- _Work instruction_
Your job with the data below: print everything from the line that holds "Task: Click the Abrir button" down to the line that holds "Task: Open the 0.00s horizontal delay setting", ends included, exactly, and nothing else.

- _Source material_
▼

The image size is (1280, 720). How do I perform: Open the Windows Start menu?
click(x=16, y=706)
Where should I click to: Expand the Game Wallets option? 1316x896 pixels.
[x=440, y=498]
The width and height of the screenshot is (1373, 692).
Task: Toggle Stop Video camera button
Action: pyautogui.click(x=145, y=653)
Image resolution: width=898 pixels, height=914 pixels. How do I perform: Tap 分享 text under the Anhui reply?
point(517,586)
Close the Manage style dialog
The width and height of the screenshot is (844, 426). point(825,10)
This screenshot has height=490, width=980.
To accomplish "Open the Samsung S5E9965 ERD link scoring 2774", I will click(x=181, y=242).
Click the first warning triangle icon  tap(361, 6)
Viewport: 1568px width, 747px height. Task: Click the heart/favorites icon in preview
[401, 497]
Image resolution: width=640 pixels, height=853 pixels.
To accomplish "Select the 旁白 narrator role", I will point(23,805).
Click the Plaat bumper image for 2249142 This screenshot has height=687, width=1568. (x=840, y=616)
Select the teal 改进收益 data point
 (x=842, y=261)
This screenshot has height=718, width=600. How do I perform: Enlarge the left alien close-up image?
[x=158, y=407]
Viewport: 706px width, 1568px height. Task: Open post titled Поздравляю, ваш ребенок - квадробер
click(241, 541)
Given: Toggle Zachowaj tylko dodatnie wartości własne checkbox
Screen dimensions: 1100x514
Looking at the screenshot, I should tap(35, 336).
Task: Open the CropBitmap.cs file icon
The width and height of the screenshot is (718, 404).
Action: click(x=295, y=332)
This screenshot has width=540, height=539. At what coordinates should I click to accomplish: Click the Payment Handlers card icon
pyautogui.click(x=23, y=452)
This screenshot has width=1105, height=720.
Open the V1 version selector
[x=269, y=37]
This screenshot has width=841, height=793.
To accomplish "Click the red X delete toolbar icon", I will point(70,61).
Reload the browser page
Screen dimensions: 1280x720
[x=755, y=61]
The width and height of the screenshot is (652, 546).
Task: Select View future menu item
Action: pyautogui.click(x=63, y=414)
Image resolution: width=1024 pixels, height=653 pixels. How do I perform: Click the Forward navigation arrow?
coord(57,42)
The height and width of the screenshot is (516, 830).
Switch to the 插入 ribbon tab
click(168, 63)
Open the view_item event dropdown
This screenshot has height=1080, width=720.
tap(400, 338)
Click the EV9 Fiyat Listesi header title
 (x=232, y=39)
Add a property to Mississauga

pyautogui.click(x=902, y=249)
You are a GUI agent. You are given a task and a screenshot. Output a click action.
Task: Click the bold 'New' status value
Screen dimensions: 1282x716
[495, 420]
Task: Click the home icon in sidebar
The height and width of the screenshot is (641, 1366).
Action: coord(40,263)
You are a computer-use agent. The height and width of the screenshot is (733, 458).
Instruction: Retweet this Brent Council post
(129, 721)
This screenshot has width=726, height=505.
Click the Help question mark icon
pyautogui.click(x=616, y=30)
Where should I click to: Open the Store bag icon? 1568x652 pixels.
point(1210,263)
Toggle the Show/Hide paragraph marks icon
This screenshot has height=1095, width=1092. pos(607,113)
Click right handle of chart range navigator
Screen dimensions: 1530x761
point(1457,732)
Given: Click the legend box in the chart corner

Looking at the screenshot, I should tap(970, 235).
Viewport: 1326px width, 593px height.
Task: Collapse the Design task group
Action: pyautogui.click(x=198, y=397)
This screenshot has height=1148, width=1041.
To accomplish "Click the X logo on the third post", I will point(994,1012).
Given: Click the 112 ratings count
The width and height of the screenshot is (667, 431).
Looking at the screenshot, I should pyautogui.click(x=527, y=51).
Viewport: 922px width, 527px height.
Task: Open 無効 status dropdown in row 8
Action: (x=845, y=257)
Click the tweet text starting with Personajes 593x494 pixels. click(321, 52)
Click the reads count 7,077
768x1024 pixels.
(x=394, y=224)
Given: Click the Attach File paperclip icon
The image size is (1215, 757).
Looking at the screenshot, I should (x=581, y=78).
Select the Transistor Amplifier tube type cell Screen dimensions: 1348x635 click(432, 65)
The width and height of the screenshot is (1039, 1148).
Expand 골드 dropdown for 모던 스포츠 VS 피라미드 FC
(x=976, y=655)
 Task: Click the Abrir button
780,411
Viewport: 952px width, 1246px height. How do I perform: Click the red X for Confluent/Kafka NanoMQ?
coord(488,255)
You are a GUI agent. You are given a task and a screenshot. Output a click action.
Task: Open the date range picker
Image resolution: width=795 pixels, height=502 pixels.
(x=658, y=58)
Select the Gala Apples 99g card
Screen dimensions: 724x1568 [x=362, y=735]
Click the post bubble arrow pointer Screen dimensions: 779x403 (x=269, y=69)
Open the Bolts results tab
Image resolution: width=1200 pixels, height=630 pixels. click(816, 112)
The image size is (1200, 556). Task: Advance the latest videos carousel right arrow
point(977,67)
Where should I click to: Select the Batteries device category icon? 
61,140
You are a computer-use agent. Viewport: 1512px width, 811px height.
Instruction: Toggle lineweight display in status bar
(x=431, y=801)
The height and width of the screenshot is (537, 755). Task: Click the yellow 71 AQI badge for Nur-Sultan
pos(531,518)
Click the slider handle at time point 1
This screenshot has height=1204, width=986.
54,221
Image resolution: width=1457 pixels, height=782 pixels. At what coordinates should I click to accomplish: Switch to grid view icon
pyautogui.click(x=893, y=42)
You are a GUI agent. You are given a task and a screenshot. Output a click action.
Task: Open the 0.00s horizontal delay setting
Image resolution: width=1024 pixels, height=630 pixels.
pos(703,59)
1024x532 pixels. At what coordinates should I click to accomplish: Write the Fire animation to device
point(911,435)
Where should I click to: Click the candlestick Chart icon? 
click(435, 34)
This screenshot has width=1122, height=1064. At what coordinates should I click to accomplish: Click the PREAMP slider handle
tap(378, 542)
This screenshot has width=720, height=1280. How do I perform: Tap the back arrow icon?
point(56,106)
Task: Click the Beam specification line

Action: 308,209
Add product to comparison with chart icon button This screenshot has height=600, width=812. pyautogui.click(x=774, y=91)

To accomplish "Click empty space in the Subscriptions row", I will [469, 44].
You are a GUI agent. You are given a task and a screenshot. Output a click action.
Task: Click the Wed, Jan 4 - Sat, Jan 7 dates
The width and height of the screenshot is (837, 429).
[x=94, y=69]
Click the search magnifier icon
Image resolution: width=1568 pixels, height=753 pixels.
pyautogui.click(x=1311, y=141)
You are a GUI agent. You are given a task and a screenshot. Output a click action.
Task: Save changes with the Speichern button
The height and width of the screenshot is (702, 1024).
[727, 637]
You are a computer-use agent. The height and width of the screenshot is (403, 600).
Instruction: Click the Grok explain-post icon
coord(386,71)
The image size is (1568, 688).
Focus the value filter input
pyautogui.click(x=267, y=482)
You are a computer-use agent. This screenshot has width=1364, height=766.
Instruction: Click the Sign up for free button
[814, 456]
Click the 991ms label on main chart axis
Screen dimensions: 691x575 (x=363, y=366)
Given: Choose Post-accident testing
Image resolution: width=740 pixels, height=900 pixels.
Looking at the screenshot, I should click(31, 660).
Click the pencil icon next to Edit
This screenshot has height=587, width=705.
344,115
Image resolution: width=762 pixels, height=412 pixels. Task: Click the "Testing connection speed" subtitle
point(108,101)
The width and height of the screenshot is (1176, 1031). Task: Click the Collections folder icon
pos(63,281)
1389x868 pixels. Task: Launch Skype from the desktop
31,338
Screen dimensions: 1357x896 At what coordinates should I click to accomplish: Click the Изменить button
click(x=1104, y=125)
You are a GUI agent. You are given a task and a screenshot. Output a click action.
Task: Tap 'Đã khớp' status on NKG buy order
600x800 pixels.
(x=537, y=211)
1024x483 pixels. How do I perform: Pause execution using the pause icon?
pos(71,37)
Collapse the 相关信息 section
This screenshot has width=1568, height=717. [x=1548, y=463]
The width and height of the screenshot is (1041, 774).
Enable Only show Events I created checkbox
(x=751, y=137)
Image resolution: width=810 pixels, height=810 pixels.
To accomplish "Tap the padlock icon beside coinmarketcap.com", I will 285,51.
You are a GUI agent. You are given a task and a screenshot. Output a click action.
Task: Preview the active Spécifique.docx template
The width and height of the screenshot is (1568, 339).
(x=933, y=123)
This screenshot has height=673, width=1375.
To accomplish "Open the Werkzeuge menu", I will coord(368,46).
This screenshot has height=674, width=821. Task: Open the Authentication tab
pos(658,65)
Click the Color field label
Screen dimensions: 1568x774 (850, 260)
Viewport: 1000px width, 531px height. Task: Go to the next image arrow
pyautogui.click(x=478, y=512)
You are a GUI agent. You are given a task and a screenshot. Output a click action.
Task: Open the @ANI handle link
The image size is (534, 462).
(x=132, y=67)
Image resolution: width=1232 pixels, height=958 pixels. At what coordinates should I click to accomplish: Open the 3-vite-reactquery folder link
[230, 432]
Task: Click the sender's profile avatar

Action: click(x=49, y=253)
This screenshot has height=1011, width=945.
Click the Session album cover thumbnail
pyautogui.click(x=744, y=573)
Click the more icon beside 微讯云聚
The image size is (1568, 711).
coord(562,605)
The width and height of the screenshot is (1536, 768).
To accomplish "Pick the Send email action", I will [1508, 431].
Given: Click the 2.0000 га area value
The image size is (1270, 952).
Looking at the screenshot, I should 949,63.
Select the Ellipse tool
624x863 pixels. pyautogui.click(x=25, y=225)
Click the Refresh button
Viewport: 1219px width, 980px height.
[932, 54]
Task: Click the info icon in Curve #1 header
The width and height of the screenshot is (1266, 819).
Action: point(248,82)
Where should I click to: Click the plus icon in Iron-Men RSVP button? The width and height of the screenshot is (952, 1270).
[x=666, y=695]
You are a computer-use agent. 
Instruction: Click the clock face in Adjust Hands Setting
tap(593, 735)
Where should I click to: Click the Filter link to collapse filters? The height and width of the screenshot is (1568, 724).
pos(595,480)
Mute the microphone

▲

- _Exercise output_
 Task: Click the Abrir button
780,411
Viewport: 952px width, 1246px height. How do I perform: Click the red X for Confluent/Kafka NanoMQ?
coord(488,255)
You are a GUI agent. You are given a task and a screenshot. Output a click action.
Task: Open the date range picker
Image resolution: width=795 pixels, height=502 pixels.
(x=658, y=58)
Select the Gala Apples 99g card
Screen dimensions: 724x1568 [x=362, y=735]
Click the post bubble arrow pointer Screen dimensions: 779x403 (x=269, y=69)
Open the Bolts results tab
Image resolution: width=1200 pixels, height=630 pixels. click(816, 112)
The image size is (1200, 556). Task: Advance the latest videos carousel right arrow
point(977,67)
Where should I click to: Select the Batteries device category icon? 
61,140
You are a computer-use agent. Viewport: 1512px width, 811px height.
Instruction: Toggle lineweight display in status bar
(x=431, y=801)
The height and width of the screenshot is (537, 755). Task: Click the yellow 71 AQI badge for Nur-Sultan
pos(531,518)
Click the slider handle at time point 1
This screenshot has height=1204, width=986.
54,221
Image resolution: width=1457 pixels, height=782 pixels. At what coordinates should I click to accomplish: Switch to grid view icon
pyautogui.click(x=893, y=42)
You are a GUI agent. You are given a task and a screenshot. Output a click action.
Task: Open the 0.00s horizontal delay setting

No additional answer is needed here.